The beauty of ASL is you can express an entire concept in a single sign, rather than by the name of a word. The signs are generally intuitive and wonderfully creative. To express "DNA" Farovitch uses two fingers of each hand touching the tips of the opposite hand; then he draws both the hands away to suggest the double helix form of the hereditary material present in most organisms.
"If you can show it, you can understand the concept better,'' says the Canadian-born scientist. "I feel I can explain science better now."
The hope is that as ASL science vocabulary expands more, deaf and hard-of-hearing students will be encouraged to pursue the STEM fields. "ASL is not just a tool; it's a language. It's a vital part of our lives," Farovitch explains through his interpreter.
The deaf community is diverse—within and beyond the sciences. Sarah Latchney, PhD, an environmental toxicologist, is among the approximately 90 percent of deaf people born to hearing parents. Hers made sure she learned ASL at an early age but they also sent Latchney to a speech therapist to learn to speak and read lips. Latchney is so adept at both that she can communicate one-on-one with a hearing person without an interpreter.
Like Favoritch, Latchney has developed "conceptually accurate" ASL signs but she has no plans to post them on the crowd-sourcing sites. "I don't want to fix [my signs]; it works for me," she explains.
Young scientists like Farovitch and Latchney stress the need for interpreters who are knowledgeable about science. "When I give a presentation I'm a nervous wreck that I'll have an interpreter who may not have a science background," Latchney explains. "Many times what I've [signed] has been misinterpreted; either my interpreter didn't understand the question or didn't frame it correctly."
To enlarge the pool of science-savvy interpreters, the University of Rochester will offer a new masters degree program: ASL Interpreting in Medicine and Science (AIMS), which will train interpreters who have a strong background in the biological sciences.
Since the Americans with Disabilities Act was enacted in 1990, opportunities in higher education for deaf and hard-of-hearing students have opened up in the form of federally funded financial aid and the creation of student disability services on many college campuses. Still, only 18 percent of deaf adults have graduated from college, compared to 33 percent of the general population, according to a survey by the U.S. Census Bureau in 2015.

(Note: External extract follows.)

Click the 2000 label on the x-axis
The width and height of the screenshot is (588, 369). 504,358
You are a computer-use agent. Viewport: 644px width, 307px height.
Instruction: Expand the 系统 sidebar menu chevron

The University of Rochester and the Rochester Institute of Technology, home to NTID, have jointly created two programs to increase the representation of deaf and hard-of-hearing professionals in the sciences. The Rochester Bridges to the Doctorate Program, which Farovitch is enrolled in, prepares deaf scholars for biomedical PhD programs. The Rochester Postdoctoral Partnership readies deaf postdoctoral scientists to successfully attain academic research and teaching careers. Both programs are funded by the National Institutes of Science. In the last five years, the University of Rochester has gone from zero deaf postdoctoral and graduate students to nine.
"Deafness is not a problem, it's just a difference."
It makes sense for these two private universities to support strong programs for the deaf: Rochester has the highest per capita population of deaf or hard-of-hearing adults younger than 65 in the nation, according to the U.S. Census. According to the U.S. Department of Education, there are about 136,000 post-secondary level students who are deaf or hard of hearing.
"Deafness is not a problem, it's just a difference," says Farovitch. "We just need a different way to communicate. It doesn't mean we require more work."